1. Obtain, evaluate, and communicate information about cause and effect relationships between force, mass, and the motion of objects.

Analyze and interpret data to identify patterns in the relationships between speed and distance, and velocity and acceleration.

a. Clarification statement: Students should be able to analyze motion graphs, and students are expected to calculate velocity or acceleration.

b. Clarification statement: Challenge Students should be able to analyze motion graphs and are expected to calculate velocity and acceleration.

2. Construct an explanation using Newton’s Laws of Motion to describe the effects of balanced and unbalanced forces on the motion of an object.

3. Obtain, evaluate, and communicate information about the law of conservation of energy to develop arguments that energy can transform from one form to another within a system.

a.

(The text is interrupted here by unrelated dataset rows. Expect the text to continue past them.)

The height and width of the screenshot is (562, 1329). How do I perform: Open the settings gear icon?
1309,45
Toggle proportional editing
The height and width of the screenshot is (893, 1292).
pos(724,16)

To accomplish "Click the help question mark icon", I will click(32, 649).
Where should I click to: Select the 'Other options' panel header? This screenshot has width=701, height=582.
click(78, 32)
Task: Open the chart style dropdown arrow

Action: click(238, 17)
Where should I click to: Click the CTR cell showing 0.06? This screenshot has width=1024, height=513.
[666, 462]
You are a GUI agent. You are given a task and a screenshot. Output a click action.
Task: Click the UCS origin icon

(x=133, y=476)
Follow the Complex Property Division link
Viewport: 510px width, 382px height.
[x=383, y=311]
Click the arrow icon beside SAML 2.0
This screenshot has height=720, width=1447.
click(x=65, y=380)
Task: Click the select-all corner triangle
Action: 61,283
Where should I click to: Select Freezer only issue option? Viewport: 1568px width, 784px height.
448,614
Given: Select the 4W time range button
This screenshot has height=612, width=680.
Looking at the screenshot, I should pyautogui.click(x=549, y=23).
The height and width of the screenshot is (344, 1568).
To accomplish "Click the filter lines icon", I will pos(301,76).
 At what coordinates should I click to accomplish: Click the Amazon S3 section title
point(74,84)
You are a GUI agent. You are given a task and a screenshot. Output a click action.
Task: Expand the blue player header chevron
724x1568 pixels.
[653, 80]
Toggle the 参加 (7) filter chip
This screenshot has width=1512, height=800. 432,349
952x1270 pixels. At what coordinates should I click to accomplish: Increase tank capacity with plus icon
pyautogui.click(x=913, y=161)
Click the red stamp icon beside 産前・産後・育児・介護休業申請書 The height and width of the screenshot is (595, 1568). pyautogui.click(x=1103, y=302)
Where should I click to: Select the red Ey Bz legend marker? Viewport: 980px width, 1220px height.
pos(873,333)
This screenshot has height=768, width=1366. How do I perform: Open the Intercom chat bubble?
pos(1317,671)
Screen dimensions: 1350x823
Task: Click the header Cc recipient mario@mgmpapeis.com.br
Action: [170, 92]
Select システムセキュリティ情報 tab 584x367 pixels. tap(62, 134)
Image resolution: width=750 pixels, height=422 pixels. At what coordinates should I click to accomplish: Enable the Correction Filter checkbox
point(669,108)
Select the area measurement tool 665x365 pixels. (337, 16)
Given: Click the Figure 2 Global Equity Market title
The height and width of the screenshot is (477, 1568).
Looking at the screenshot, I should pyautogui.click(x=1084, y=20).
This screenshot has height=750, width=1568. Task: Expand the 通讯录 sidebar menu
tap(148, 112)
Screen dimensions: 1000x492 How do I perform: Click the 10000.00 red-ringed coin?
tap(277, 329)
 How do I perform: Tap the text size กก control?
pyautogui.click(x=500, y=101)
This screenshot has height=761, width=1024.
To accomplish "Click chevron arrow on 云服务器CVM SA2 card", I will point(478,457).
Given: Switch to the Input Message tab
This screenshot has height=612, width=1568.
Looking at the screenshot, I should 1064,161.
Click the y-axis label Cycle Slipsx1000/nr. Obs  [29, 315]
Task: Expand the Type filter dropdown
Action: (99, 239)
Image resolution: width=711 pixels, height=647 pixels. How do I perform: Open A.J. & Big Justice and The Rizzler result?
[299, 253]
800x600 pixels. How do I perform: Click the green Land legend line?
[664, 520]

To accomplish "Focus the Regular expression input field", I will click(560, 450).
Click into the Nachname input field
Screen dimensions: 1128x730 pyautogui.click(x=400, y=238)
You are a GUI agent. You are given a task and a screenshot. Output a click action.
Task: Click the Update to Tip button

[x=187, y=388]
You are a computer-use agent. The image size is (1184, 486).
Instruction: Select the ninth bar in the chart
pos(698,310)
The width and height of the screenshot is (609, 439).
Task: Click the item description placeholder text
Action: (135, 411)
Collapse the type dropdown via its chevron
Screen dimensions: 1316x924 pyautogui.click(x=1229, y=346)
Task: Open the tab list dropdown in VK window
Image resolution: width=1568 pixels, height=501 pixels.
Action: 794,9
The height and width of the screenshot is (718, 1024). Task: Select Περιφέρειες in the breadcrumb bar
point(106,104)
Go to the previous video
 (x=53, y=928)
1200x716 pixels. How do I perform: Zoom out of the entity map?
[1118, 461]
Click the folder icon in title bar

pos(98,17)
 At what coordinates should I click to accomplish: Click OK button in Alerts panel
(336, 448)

Define kinetic energy and potential energy

b. Create a display that illustrates the relationships of kinetic energy to mass and speed, and potential energy to mass and height of an object.

c. Plan and carry out an investigation to explain the transformation between kinetic and potential energy within a system (e.g., roller coasters, pendulums, rubber bands, etc.).

4. Develop models to describe the atomic composition of simple molecules and extended structures.

5. Develop a model that predicts and describes changes in particle motion, temperature, and state of a pure substance when thermal energy is added or removed.

6. Analyze and interpret data on the properties of substances before and after the substances interact to determine if a chemical reaction has occurred.

7. Develop and use a model to describe how the total number of atoms does not change in a chemical reaction and thus mass is conserved.

a. Clarification Statement: Emphasis is on law of conservation of matter and on physical models or drawings, including digital forms, that represent atoms.

8. Undertake a design project to construct, test, and modify a device that either releases or absorbs thermal energy by chemical processes.

9. Define the criteria and constraints of a design problem with sufficient precision to ensure a successful solution, taking into account relevant scientific principles and potential impacts on people and the natural environment that may limit possible solutions.

10. Evaluate competing design solutions using a systematic process to determine how well they meet the criteria and constraints of the problem.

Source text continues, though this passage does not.